Physicians are not delving into medical records to reduce the large variances in clinical practice that persist in every community, despite plenty of written documentation at their disposal to explain the differences.
That's a missed opportunity doctors can rectify by sharing their data with each other and developing objective ways to investigate variances in a nonjudgmental manner, says Steven Berkowitz, M.D., president and medical director of Quality Care Network, an Austin, Texas-based physician-practice foundation.
In a presentation from 11: 45 a.m. to 1 p.m. Tuesday, Oct. 23, Berkowitz will draw on his experiences in directing clinical outcomes improvement and practice efficiency efforts at four-hospital St. David's Healthcare Partnership, Austin, and elsewhere. (The session repeats at 3 p.m. on Oct. 23.)
Whether they're multispecialty medical groups, independent practice associations or hospital-based staffs, physician organizations are tolerating complication rates three to four times the norm for certain procedures or treatments, Berkowitz says. Often the variances are traceable to a handful of otherwise good doctors who need to modify the way they're performing a particular procedure.
One Austin-area hospital was recording 44% more complications of normal vaginal deliveries than expected, and a team of clinicians searched through medical records to find out why. They found that four of 12 physicians on staff accounted for two-thirds of the complications, and most of the problems were the result of a specific procedure. The department chairman reviewed the procedures with those doctors.
Not all variances indicate problems, Berkowitz says. "A variance is not good or bad-it's simply an observation," he says. For example, the advanced age of a patient or involvement in a serious auto accident can explain a poor outcome. But physicians have to lead the effort to explain big differences in outcomes, Berkowitz says. "The unexplained variance is the enemy of the quality- improvement process."
The first step in identifying valid variances is to share data throughout the practice or healthcare organization, he says. Too small a sample will result in inaccurate conclusions.

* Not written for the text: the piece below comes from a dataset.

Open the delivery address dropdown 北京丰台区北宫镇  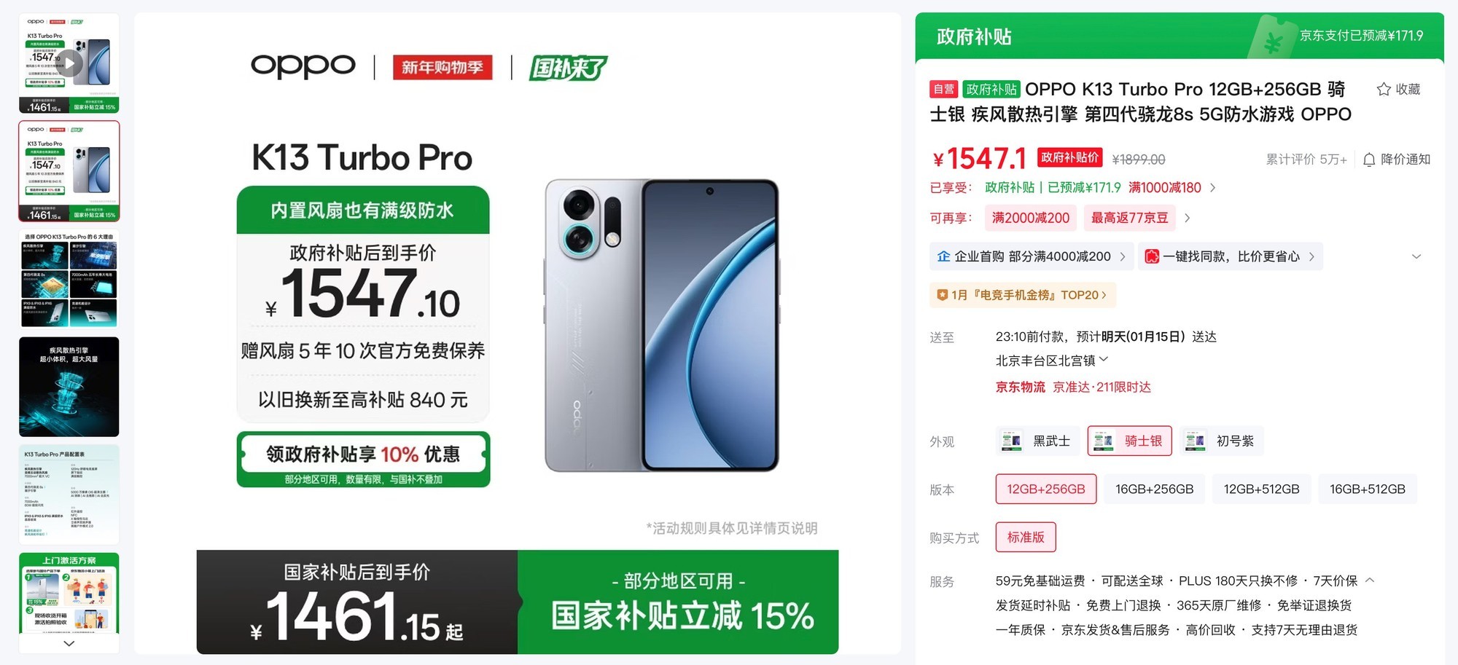(1052, 361)
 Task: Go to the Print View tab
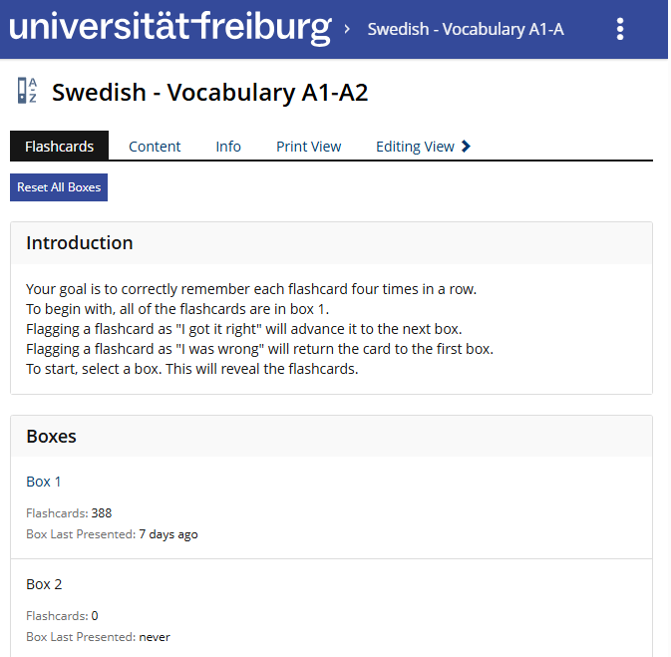click(x=308, y=147)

A study seven years ago of procedures related to enlarged prostates revealed a 3% to 4% complication rate at one Austin hospital-but a 33% rate for one doctor who happened to have one complication among the three procedures done at that facility. If the study had been expanded to other hospitals where the doctor performed scores of such procedures, his record would not have been statistically skewed, Berkowitz says.
But to set the stage properly for valid studies of local variances, "physicians have to feel comfortable having their records reviewed by other physicians," he says. That's the only way to learn from each other and allow best practices to settle in among the region's doctors.